- Problem details:
Filter the entries beneath this task, copying only the lines that hold the word "agent".
** Opening Entries shown block **
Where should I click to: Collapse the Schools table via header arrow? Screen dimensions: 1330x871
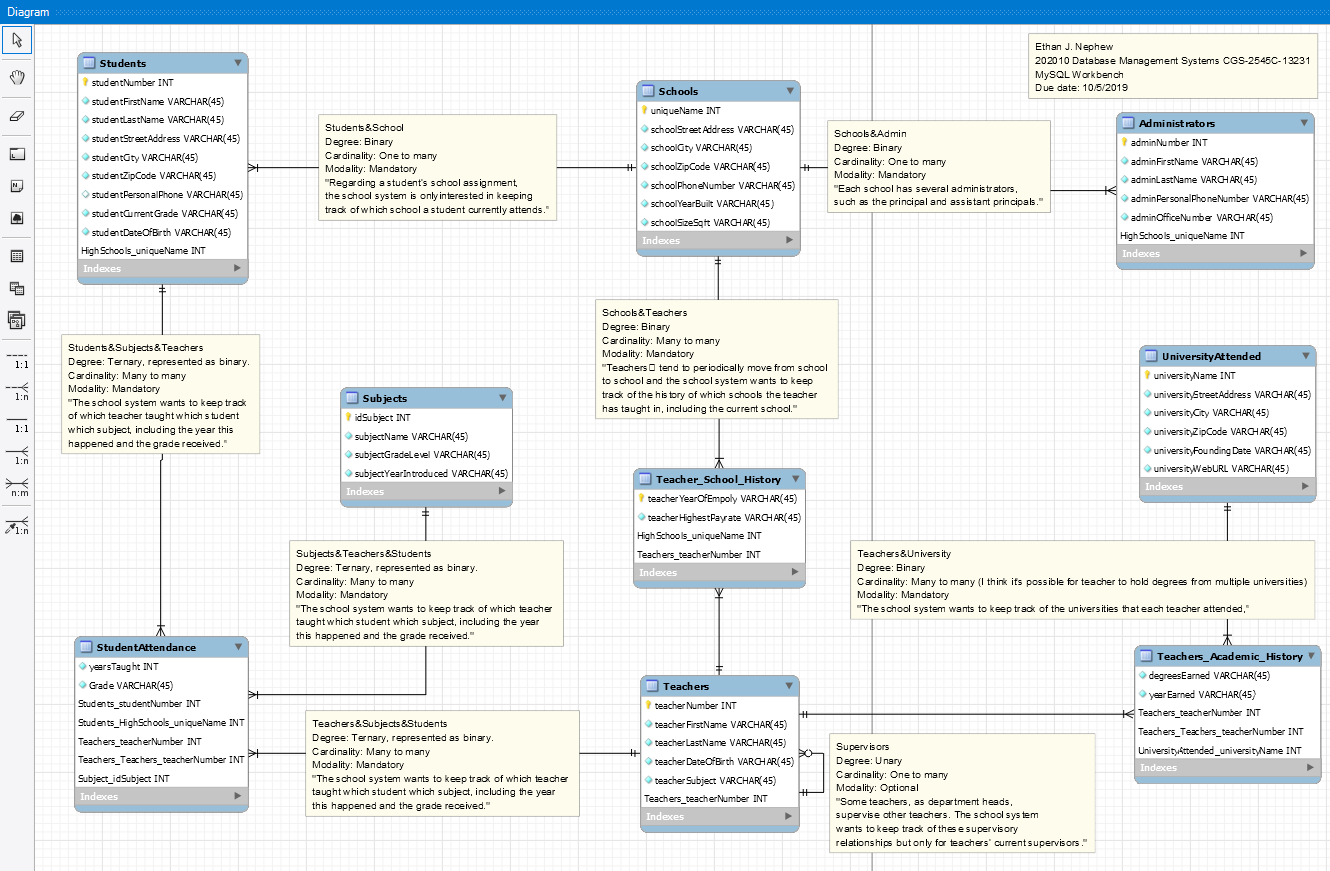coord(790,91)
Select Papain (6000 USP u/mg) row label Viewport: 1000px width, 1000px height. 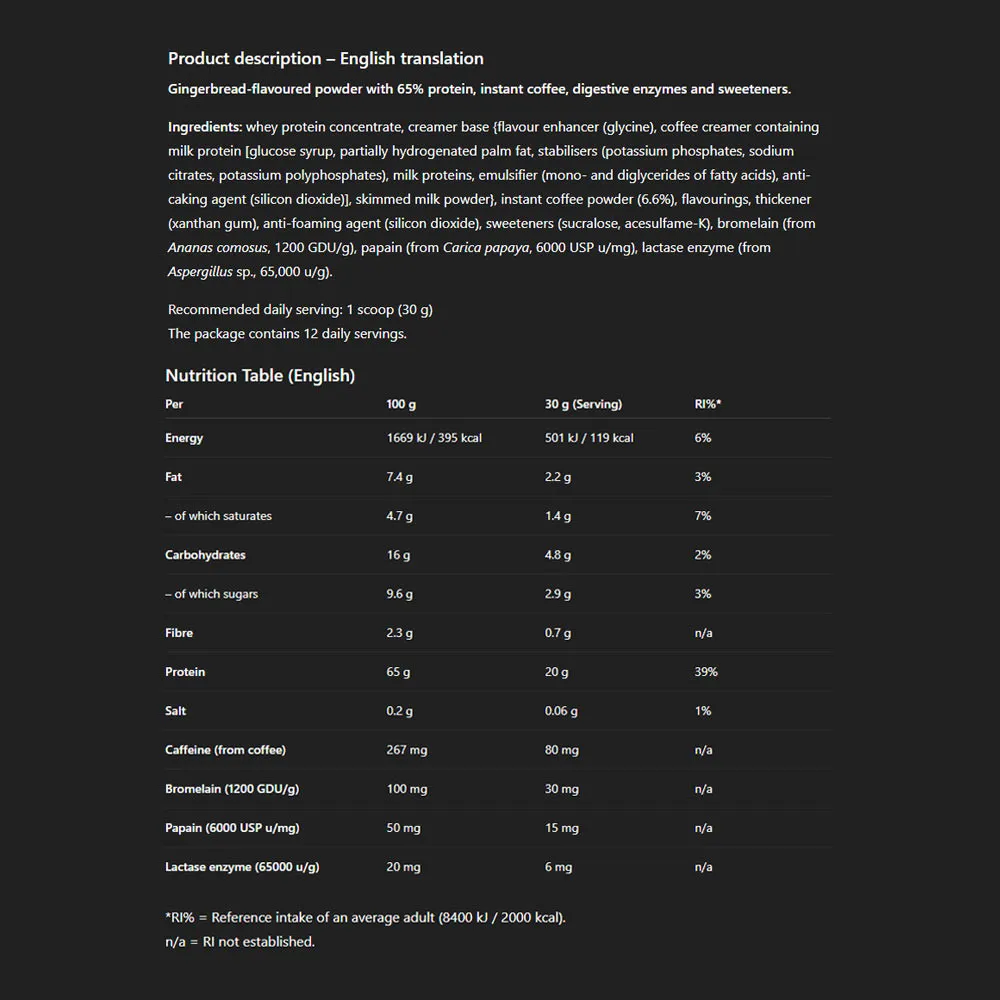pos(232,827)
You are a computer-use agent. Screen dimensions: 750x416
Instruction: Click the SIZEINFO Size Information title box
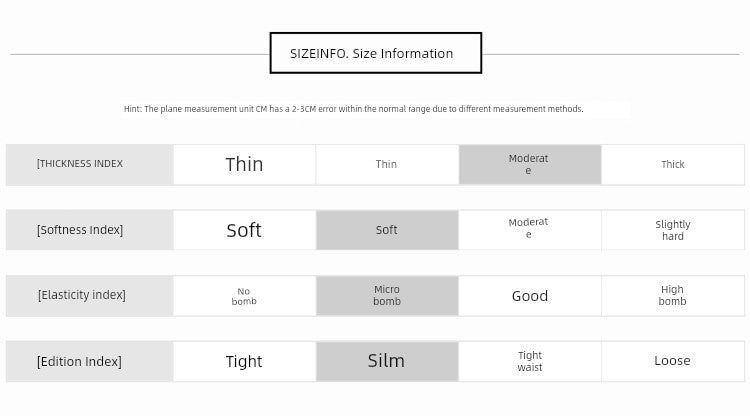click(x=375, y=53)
** Closing Entries shown block **
** Opening Entries shown block **
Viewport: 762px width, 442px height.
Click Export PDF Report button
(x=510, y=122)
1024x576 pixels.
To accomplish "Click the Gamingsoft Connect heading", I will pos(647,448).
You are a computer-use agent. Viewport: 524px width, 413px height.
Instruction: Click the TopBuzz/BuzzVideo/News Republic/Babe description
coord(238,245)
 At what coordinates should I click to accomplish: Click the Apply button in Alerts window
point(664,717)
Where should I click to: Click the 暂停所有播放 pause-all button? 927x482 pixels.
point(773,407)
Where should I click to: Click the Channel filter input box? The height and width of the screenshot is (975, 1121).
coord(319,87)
** Closing Entries shown block **
** Opening Entries shown block **
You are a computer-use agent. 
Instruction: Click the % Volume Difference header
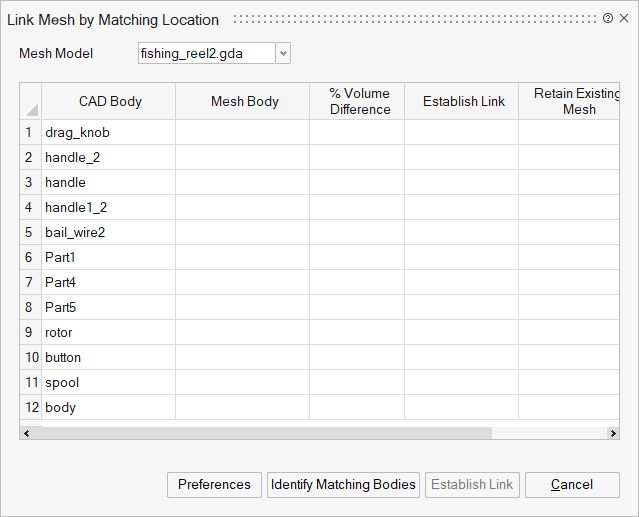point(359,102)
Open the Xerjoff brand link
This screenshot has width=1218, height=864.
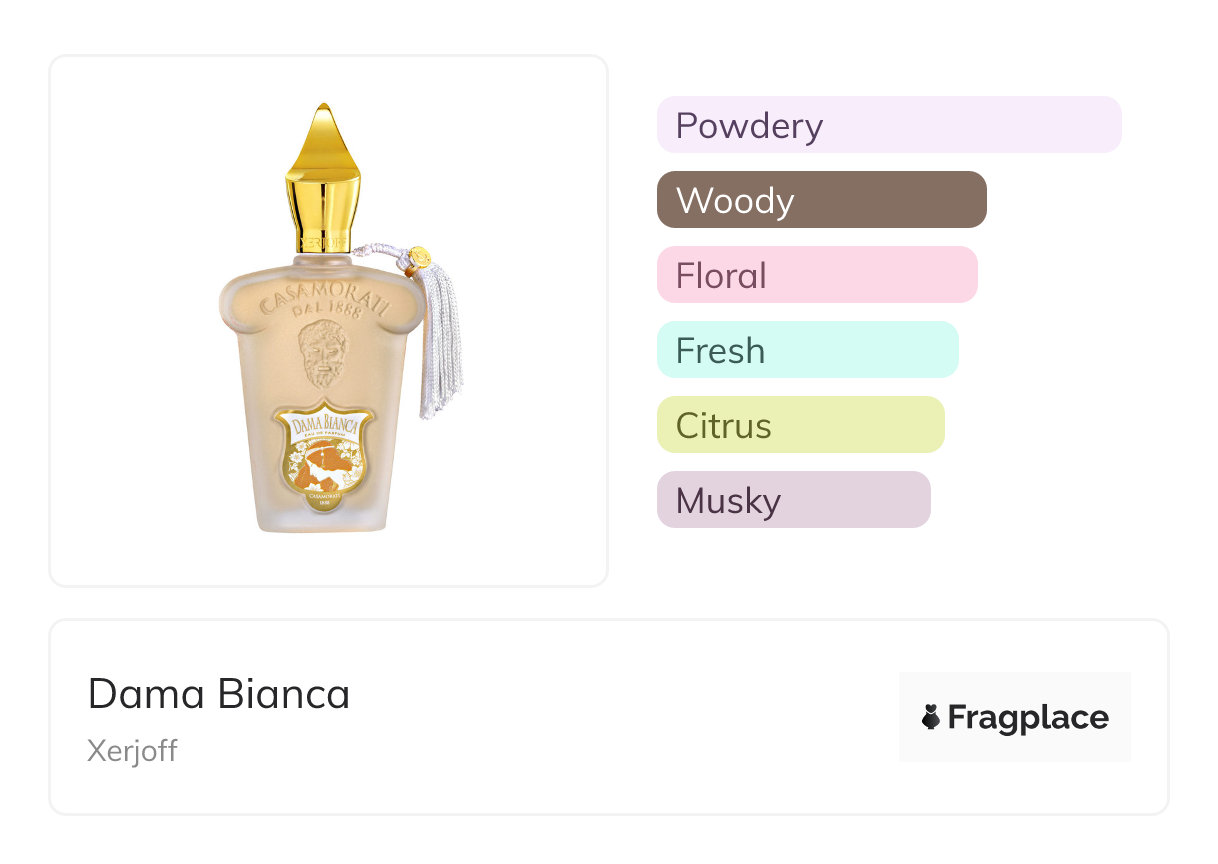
** Closing Entries shown block **
- Output for this exercise:
You are a computer-use agent. Screen dimensions: 750x416
You are a computer-use agent. Viewport: 524px width, 413px height.
You are a computer-use agent. 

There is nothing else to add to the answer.